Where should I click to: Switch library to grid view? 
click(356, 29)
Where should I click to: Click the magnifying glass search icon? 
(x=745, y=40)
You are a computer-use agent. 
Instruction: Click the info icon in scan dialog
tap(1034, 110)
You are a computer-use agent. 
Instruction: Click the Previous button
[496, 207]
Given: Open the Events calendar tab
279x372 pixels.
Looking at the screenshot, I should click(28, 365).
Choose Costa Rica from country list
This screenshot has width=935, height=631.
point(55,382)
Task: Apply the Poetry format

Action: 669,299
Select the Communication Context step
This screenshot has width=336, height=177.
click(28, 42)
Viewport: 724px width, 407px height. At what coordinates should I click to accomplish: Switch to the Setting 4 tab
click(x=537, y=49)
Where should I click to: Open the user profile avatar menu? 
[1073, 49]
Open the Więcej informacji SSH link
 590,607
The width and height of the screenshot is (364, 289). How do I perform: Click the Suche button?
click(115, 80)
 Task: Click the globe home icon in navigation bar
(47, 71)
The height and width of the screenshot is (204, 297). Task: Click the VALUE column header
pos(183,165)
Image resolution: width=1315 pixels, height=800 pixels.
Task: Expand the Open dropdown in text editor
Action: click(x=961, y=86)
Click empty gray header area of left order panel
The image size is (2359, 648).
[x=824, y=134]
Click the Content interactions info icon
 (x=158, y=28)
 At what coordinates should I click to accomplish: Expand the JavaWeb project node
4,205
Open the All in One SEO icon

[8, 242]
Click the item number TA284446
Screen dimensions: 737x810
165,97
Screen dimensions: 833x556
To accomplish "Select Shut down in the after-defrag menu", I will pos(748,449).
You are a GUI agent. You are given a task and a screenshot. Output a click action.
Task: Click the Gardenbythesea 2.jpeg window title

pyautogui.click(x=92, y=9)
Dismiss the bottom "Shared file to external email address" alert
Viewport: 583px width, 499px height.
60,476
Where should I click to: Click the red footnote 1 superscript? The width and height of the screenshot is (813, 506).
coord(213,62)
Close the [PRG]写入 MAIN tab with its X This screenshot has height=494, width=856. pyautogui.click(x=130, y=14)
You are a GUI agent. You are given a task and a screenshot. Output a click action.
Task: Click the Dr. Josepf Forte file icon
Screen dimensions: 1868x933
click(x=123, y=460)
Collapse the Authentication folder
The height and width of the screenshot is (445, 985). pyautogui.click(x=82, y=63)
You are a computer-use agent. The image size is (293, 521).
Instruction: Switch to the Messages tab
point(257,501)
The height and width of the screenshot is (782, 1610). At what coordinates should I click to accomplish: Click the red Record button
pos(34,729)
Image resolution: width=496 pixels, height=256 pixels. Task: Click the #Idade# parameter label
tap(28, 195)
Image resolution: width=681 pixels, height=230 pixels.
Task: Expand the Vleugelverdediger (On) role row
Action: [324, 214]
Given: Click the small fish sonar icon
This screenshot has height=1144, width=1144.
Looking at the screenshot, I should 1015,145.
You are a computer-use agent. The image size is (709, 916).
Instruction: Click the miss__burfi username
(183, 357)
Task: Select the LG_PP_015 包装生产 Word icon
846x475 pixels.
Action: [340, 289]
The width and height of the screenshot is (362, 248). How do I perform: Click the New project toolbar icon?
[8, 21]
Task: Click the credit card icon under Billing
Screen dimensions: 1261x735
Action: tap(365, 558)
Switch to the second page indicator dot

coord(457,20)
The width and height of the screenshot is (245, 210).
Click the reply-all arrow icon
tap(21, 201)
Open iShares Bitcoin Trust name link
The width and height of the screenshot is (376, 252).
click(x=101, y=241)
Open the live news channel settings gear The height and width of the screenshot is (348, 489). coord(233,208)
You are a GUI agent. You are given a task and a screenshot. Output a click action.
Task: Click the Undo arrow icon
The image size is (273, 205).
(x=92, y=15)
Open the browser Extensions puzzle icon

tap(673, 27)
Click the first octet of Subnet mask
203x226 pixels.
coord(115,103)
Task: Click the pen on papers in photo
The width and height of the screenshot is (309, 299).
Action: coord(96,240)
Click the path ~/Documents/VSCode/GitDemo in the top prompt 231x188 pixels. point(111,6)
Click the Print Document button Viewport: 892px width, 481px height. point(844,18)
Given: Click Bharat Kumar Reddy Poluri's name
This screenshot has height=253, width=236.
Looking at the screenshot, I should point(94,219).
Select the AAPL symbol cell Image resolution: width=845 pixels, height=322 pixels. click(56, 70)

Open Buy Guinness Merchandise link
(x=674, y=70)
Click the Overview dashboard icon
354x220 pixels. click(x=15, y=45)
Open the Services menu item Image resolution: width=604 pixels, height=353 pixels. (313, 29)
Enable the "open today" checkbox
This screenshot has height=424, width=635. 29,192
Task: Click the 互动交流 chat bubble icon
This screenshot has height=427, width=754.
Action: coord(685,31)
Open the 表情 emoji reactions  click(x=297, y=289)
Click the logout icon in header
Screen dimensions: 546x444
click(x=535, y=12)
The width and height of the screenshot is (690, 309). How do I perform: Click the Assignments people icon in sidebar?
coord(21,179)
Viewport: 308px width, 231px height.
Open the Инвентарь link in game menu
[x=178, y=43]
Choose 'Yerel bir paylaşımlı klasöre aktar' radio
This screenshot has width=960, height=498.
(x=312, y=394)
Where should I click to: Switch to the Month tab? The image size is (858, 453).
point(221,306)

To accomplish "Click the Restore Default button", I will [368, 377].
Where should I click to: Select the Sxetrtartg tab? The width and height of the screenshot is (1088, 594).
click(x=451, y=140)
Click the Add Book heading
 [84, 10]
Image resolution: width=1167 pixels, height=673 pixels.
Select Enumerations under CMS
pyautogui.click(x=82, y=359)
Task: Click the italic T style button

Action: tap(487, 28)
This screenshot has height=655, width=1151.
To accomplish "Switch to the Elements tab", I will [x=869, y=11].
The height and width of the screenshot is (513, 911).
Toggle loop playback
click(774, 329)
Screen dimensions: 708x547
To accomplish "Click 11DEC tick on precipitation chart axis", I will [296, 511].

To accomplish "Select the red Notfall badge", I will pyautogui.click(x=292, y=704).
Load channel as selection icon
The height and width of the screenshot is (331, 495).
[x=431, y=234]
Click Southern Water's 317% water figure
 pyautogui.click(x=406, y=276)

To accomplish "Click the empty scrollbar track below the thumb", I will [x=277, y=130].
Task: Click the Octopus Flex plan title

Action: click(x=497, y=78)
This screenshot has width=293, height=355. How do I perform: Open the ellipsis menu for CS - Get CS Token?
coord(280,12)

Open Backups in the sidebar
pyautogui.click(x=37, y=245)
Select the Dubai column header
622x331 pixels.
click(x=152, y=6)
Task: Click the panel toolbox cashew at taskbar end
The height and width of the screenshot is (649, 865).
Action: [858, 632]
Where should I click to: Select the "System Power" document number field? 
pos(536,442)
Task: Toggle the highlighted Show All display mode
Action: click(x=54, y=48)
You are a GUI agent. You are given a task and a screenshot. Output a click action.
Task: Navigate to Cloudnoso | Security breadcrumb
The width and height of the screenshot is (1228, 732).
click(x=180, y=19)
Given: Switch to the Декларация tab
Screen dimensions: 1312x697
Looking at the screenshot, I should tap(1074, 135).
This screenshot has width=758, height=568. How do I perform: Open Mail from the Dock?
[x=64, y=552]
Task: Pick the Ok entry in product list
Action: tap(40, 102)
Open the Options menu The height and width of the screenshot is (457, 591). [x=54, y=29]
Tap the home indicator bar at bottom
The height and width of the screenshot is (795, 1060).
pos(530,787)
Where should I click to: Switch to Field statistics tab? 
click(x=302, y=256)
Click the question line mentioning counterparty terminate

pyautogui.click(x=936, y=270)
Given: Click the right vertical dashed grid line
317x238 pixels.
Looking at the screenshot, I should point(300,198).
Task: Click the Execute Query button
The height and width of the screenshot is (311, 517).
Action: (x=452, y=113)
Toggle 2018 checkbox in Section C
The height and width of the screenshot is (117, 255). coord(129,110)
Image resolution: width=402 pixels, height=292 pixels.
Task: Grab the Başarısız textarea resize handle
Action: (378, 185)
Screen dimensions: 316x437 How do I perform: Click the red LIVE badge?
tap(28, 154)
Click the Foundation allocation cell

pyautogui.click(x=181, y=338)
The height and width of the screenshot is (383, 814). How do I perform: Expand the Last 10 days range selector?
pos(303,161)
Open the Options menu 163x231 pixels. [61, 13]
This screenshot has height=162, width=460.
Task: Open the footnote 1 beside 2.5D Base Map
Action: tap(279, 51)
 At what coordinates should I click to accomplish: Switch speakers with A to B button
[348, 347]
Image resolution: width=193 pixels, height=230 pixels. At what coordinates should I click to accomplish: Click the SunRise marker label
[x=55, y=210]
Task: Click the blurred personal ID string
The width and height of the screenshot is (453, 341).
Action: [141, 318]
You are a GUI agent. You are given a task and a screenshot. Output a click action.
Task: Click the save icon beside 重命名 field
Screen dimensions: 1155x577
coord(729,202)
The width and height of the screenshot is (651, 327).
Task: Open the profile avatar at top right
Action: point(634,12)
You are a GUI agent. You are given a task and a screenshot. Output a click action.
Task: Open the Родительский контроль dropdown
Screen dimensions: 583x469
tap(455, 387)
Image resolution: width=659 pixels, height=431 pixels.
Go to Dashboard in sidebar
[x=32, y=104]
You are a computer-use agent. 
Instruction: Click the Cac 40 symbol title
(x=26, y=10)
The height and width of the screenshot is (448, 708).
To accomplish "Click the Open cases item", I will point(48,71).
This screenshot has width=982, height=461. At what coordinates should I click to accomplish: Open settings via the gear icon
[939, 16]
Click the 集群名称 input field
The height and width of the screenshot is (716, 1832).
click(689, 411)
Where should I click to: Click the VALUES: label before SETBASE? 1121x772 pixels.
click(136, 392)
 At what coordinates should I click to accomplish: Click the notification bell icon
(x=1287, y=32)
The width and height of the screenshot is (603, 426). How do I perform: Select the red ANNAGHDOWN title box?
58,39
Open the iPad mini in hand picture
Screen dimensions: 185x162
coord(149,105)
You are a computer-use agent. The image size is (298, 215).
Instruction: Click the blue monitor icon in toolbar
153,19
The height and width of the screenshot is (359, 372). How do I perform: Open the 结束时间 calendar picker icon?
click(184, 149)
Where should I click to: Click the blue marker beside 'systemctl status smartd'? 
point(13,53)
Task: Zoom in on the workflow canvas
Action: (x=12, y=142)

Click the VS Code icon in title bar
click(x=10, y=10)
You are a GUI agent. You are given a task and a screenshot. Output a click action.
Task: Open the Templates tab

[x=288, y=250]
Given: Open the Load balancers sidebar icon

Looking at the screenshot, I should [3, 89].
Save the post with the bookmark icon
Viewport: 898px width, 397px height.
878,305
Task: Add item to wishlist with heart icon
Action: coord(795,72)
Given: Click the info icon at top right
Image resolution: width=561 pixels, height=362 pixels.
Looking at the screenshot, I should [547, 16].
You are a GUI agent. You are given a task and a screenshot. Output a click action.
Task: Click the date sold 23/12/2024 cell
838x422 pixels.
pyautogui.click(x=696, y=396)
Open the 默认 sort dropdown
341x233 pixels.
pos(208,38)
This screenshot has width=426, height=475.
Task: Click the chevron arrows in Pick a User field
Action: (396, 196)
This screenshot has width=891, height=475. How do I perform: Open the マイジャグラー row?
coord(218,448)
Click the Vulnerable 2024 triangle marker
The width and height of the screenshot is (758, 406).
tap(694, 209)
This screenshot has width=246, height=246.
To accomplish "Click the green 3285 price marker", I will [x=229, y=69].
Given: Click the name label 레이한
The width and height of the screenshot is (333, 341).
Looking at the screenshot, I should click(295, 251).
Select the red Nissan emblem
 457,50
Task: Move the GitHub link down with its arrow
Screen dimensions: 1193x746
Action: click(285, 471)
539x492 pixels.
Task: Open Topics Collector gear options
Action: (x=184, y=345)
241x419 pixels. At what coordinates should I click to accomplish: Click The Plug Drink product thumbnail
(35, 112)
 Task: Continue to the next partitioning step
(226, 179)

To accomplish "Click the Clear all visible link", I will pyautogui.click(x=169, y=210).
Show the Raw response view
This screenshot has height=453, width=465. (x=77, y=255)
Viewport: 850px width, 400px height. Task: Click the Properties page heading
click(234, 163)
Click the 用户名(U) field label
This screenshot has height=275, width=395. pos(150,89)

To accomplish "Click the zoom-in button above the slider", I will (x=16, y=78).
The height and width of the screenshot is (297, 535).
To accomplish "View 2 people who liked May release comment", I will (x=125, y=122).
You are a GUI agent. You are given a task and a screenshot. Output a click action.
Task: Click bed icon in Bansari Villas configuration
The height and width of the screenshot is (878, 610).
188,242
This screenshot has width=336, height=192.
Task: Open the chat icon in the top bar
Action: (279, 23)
....
**What you should do**
Give the number of lines in the records that contain the string "Choose", and write nothing besides that number.

**Solution for this exercise**
2